Monday, August 22, 2005

yes! i do!!

I am selfish. No this is not just another inspiration from Ayn Rand. I am. I knew it from very begining. But I was and am hypocrite as well. I professed logic with the stupidity of the worst illogical person.
OK. Nothing to do with whatever i wrote above. I am still convinced with my stand on logic. But now I guess, I am becoming more like a sponge. Earlier I was like a stone. I could not absorb anything. I could listen to anything. I could not see anything. I wont say that I have become a continuous learner and stuff like that. But, yes, I am changing. And change is the only constant thing in nature.
Yes. I love her. I love her logically. Now its too late. I know. But atleast now I have the satisfaction of understanding my own emotions. Now I can tell that I can understand her.

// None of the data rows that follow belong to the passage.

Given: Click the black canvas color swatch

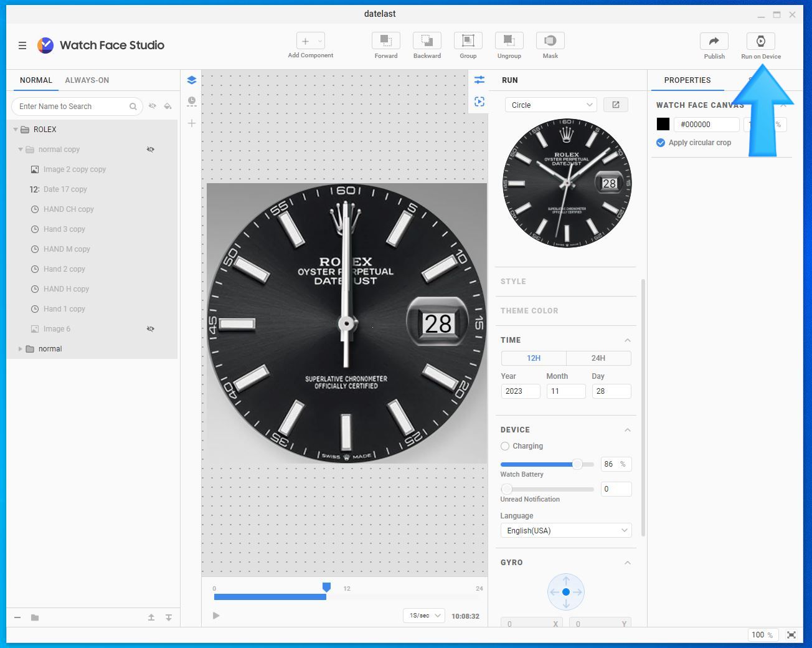Looking at the screenshot, I should coord(663,124).
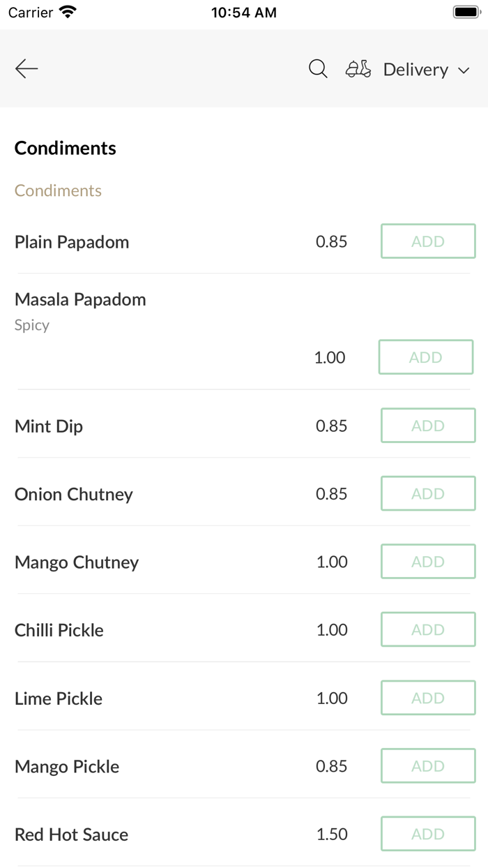Viewport: 488px width, 868px height.
Task: Tap the Condiments section label
Action: [58, 190]
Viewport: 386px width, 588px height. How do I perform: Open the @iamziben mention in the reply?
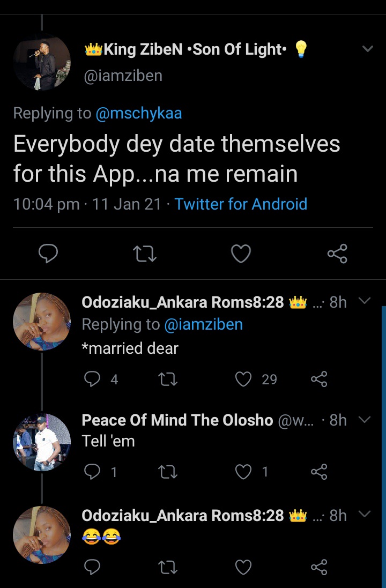203,324
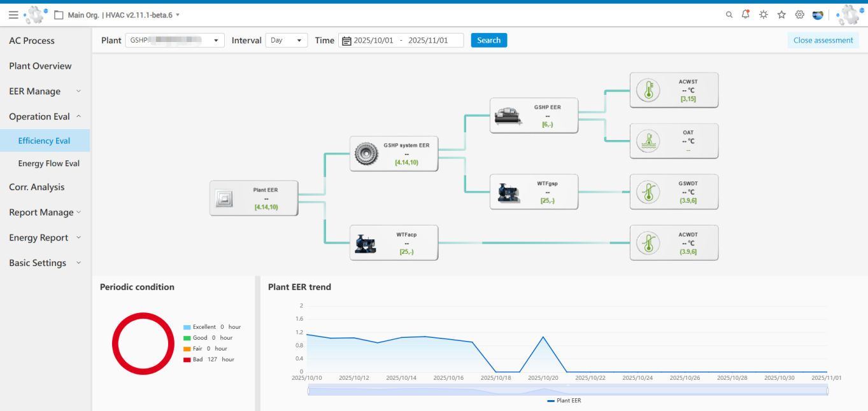Image resolution: width=868 pixels, height=411 pixels.
Task: Click the WTFacp pump icon
Action: click(x=366, y=243)
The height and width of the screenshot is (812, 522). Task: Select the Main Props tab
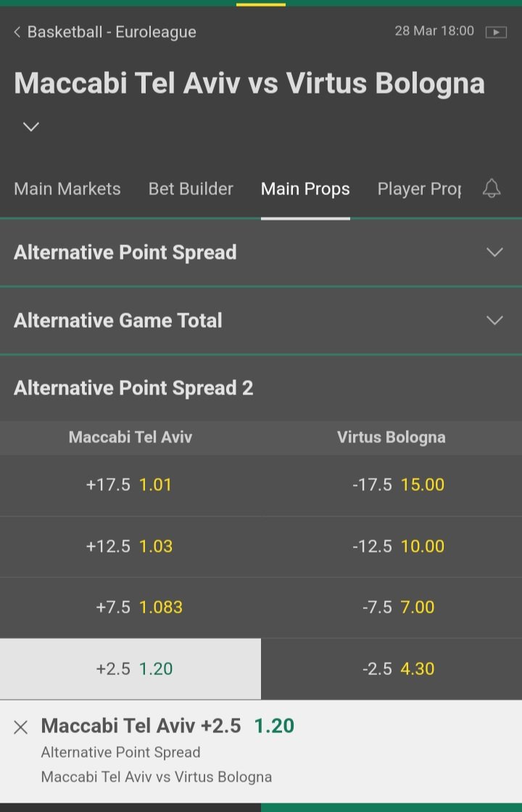click(x=305, y=189)
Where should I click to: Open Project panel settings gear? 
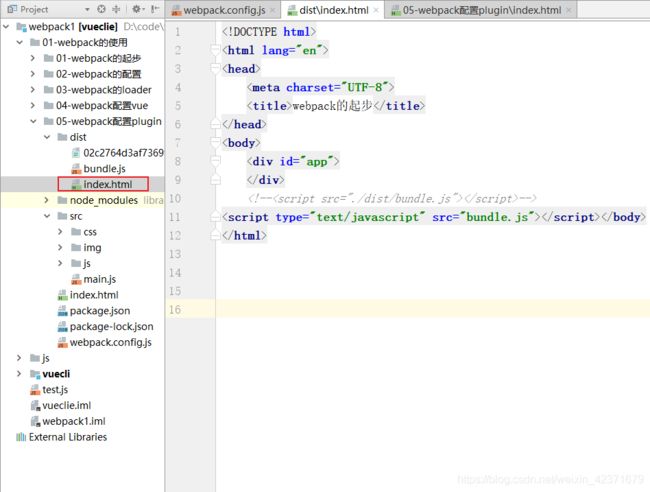[135, 9]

How can a person who can not understand his own emotions can understand and feel someone else's emotions. And love can be logical. I am not saying that "love is logical". I am working on the statement. But now I can say that even if the outcome turns out to be something else, I wont cease to exist. If I remain adamant on my theory of logic, or for that matter on anyone's theory of logic, beliving firmly that logic is the only means of understanding, it becomes illogical in itself.
The search might throw a lot of other questions and statements which might shatter a lot of my thinking process and convictions. But now I have the courage to face. And I will. I will continue to love her. Though it seems that I will never get her.

This is the most loosely written blog. Now I will keep on building on the bits and pieces I have thrown today. Its interesting.